■ What this exercise asks ■
- 1) List every place name that appears in the Tel Aviv diary.
- 2) Pick up the Tel Aviv diary where it ends and write what follows.

■ Source ■
Tel Aviv Diary - November 3, 2012 - Karen Alkalay-Gut October 28, 2012 Haven't remembered to put poems up here lately. So here's one:
Autumn
It's always been a time for sowing
Poets sometimes too
withering at the thought
November 4, 2012 Now that is not really an Israeli poem. In November there is always a vast melancholy in England - an anticipation of a long winter ahead. But in Israel there is a kind of relief - a feeling that finally the heat of the summer has passed, and the weather is now bearable. I don't think people really think clearly in the summer - whether there is air conditioning or not. The air conditioning helps, but somehow there are restrictions of the heat. The only melancholy of Autumn here is the feeling that the summer was not used fully. November 4, 2012 There's something very seedy about Tel Aviv. I was thinking about it as I looked down at the dirty sidewalk this evening at the little shopping corner on Tagore Street. Most of the stores were closed, but there was a kiosk and my friend went to buy cigarettes. A couple of teenage kids were hanging around talking to the owner, and some blowsy woman was buying ice cream for her kid who never should have been awake at that hour on a school night. I checked to see where the tobacco, papers and filters were on the shelf. No self-respecting kiosk goes without. Even our little grocery has them. And nobody uses them only for smoking tobacco. I didn't ask the owner if he sells dope but I'm pretty sure our grocer doesn't. I figure you get that from the guy in the nearby park. Oh and I forgot to mention that my friend was overcharged for the cigarettes. She says that is typical of Ramat Aviv. November 5, 2012 We're trying not to get addicted to the tv and internet - it looks like Obama will win, but I've seen last-minute revolutions before. So I stopped in a cosmetics store to distract myself and asked the woman behind the counter if she has a long-lasting lipstick. "long-lasting?" she says in a thick french accent, clearing seeking the proper words in Hebrew. "Like 10 hours?" I say holding up my fingers. Pause. "Five hours," she hold up one hand. "Including dinner?" I ask. Pause. "Soup." Bought it. I love honesty.

■ Information supplied ■
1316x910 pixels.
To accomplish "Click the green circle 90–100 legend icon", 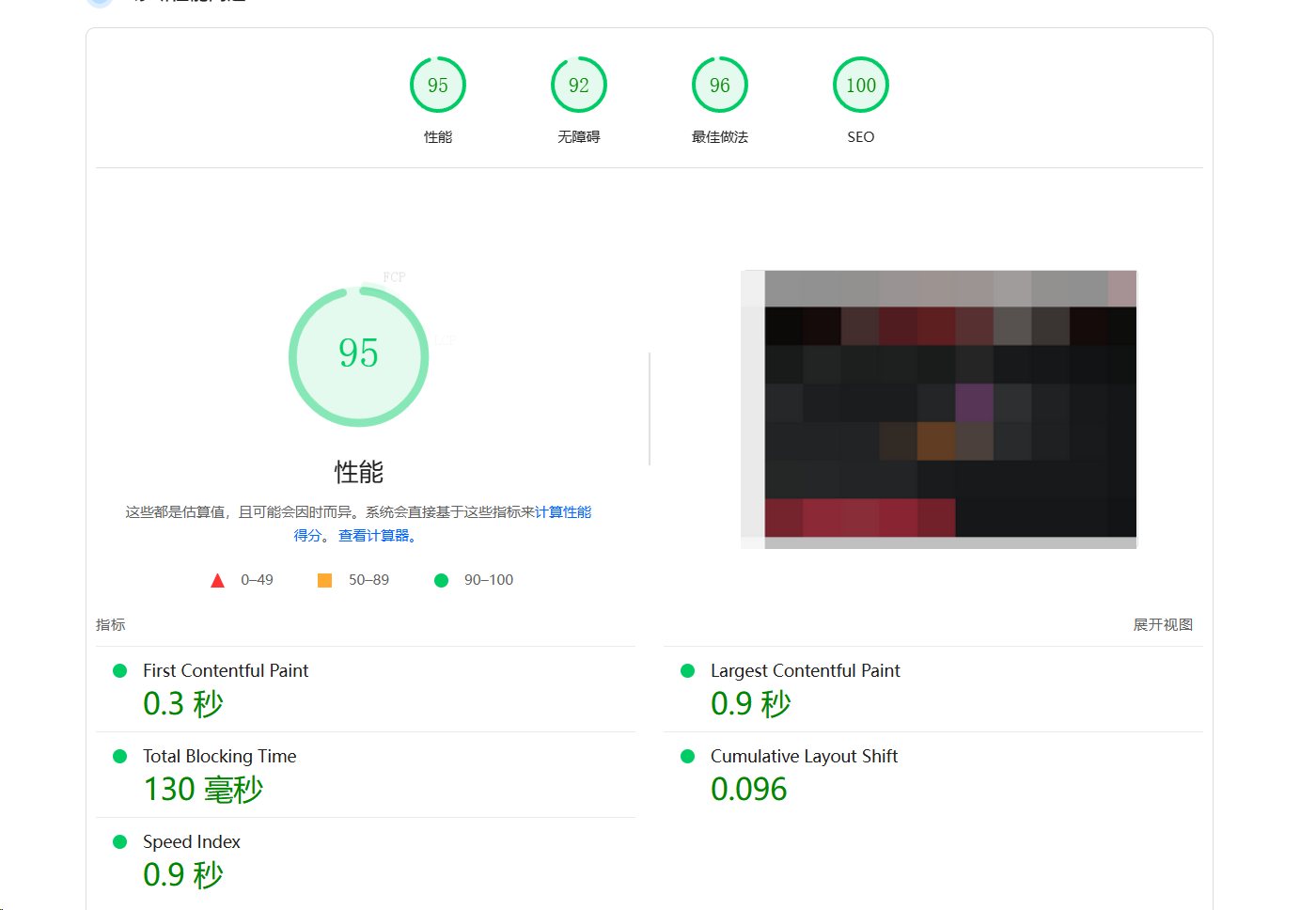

■ Results of the exercise ■
- 1) Tel Aviv, England, Israel, Tagore Street, Ramat Aviv

- 2)
November 6, 2012 This painting has been hanging in our living room for years. It's signed Ovadia and depicts the flour mill up the river in the beginning of the 20th century. It's called 7 tachanot.
This is a photograph taken by Bandi Gut in 1925 when he did a documentary tour of Israel with his best friend, David Mossenson:
Together they made 2 copies of an album of 90 pages documenting the country. But Mossenson was murdered in 1933 along with two other men - Not only is the park in the Sachne named after them - the park of the three (gan hashlosha) but my husband was named after him (until his grandmother got upset that he wasn't named after Grandpa Ezra) so his name is Ezra David. Ezi's scanned them all and working on cleaning them up.
November 7, 2012 Now that the US elections are over we can go back to our own dirty politics.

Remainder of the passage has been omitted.